Should my business use NPS® for its customer scoring programme?

The simplicity of this calculation is also its biggest weakness when considering it as a metric for scoring customer satisfaction. Summarising something as complex, evolving and multi-faceted as a customer’s opinion of your business with one question is risky. After all, how many times has a waiter asked if everything’s alright with your meal and you’ve answered in the affirmative even if it’s not?

73% of companies with above-average customer experience perform better financially than their competitors and brands with superior customer experience (CX) bring in 5.7 times more revenue than competitors that lag in customer experience.

Data delivers the insight required to improve a business and incorrect data can misdirect investment, while also causing the business to focus on the wrong areas thus perpetuating the underlying issues. This is aided by the oversimplification of NPS®.

A study by the University of Cambridge highlighted the case of a business using NPS® where 500 customers had been incorrectly classified as promoters by the NPS® model but were actually detractors when purchasing behaviour was analysed. This is huge, especially for businesses looking to have their customer satisfaction programme directly feed back into business growth.

There are numerous articles highlighting the shortcomings of NPS®, but what are the alternatives?

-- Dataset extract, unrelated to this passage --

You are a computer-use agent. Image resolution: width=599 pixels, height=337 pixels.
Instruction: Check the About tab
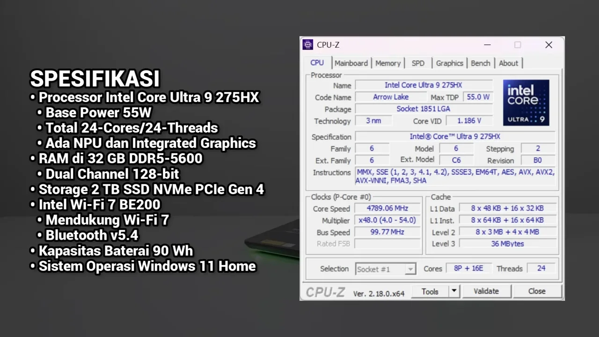508,63
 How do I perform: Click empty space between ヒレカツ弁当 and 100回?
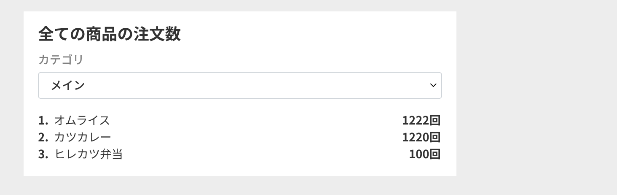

The challenge for businesses looking to develop a customer scoring programme is that every major feedback tech platform measuring customer satisfaction uses NPS®. A quick scan of Ask Nicely, Delighted and Qualtrics shows they're confidently promoting their use of the NPS® model. And whereas this might be seen as a sales advantage due to NPS® being easily recognised this oversimplification of customer satisfaction can actually lead to reduced business revenue due to the misidentification of detractors as promoters.

And whereas NPS® asks an undoubtedly important question for any business it doesn’t answer the most important question; why?

If someone gives an 8, what specifically, drove them to that score? What can be learned from their rationale, can it be improved upon or replicated? When you're considering a customer scoring programme also ask yourself what you're scoring, and whether a score is more valuable to your business than written explanations for why your business is succeeding or failing at winning more customers.

What’s needed is a multi-dimensional calculation based not on a single question, but a multitude of inputs - both implicit and explicit. There is more data available to businesses about their customers than ever before, yet very little of it is directed towards measuring customer satisfaction and churn. Innovative CRM systems, such as HubSpot and Salesforce enable businesses to track customer behaviour readily but the affiliated satisfaction scoring systems have yet to keep pace.

When trying to create a programme for managing and measuring customer satisfaction ask yourself whether a single question about their likelihood to recommend your business to a friend goes far enough. If it doesn’t then maybe you should look into the next generation of customer feedback platforms.